Your ego hates failure so much that it puts up protective barriers against it, it makes you feel bad when you aren’t the best looking, smartest, most charming guy around. It is the reason why fat people hate going to the gym, often the fear of other people judging them and their ego being damaged because of that holds them back from going. It is also the reason many weightlifters lift heavier weights than they should, they get an ego boost from these bigger weights and feel good because of it, even if they are damaging their body when they can’t lift them with the right form.
Consequently this also applies to attracting women, your ego doesn’t like you failing, being rejected or making a fool of yourself, so you play it safe, you do safe things that nobody around will see or notice, and you try to blend in with all the other chodes picking up women. You Never rise above the rest because your ego tells you public humiliation is bad.
To separate yourself from your ego is a liberating experience, you can freely do what you like without worrying about prejudice, about others judging what you do, about girls or guys thinking bad about you for screwing up. In fact, if you dump your ego entirely you will see massive gains in every area of life, for you will no longer be trying to pick up women to prove to your friends how much of a cool dude you are, but rather talking to women to give them a fun night out and amuse yourself, not impress others.

Challenge
According to the passage about the ego, why do many weightlifters lift heavier weights than they should?

Data block

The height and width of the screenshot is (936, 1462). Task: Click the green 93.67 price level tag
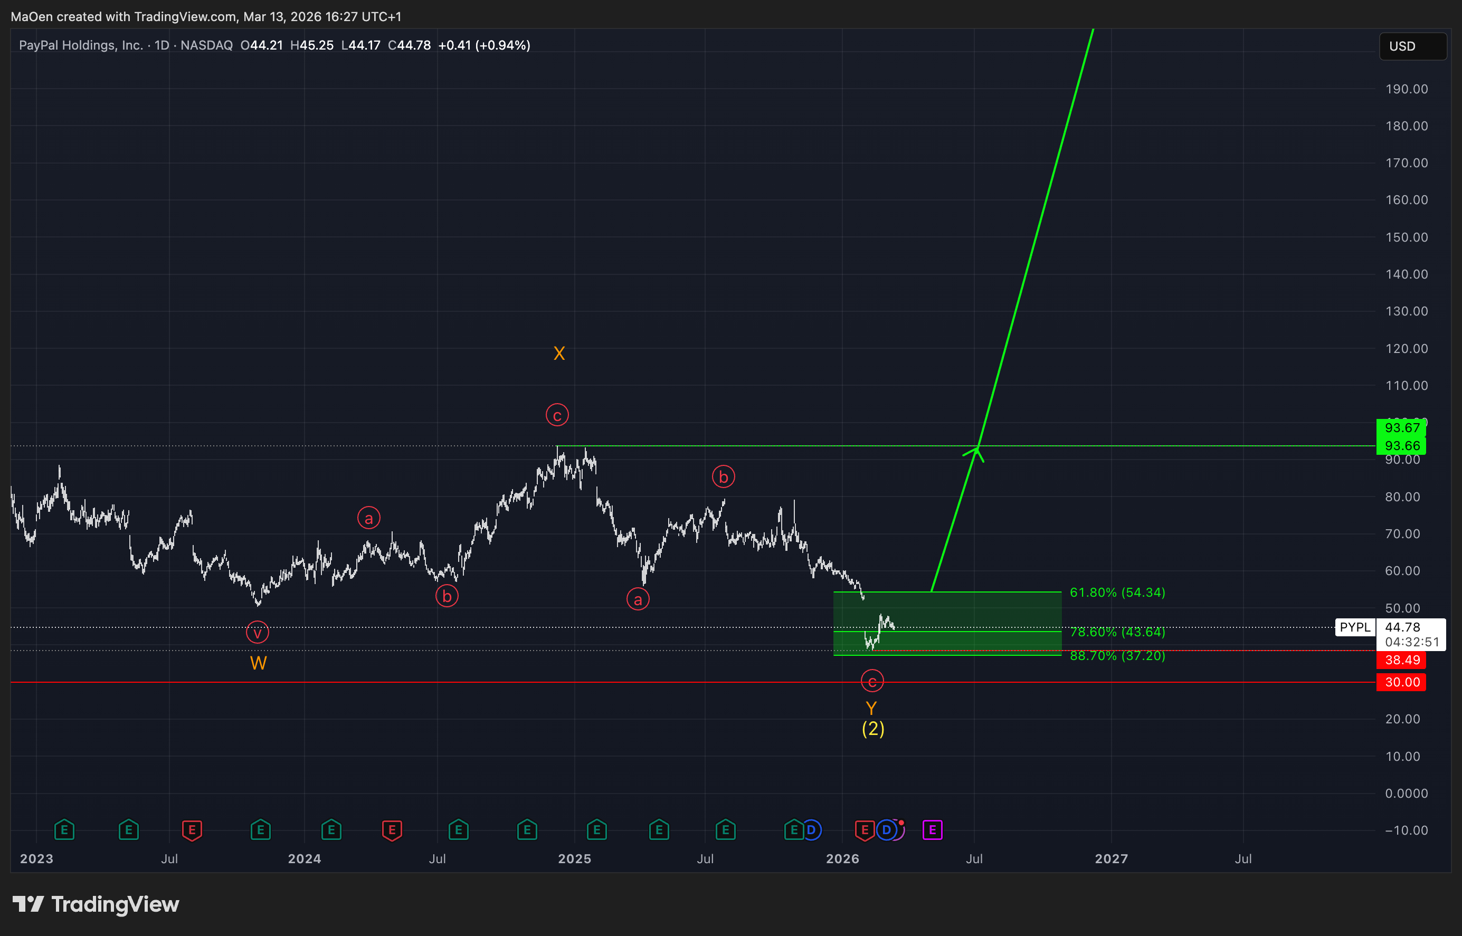pyautogui.click(x=1401, y=428)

Response to the task
They get an ego boost from the bigger weights and feel good because of it.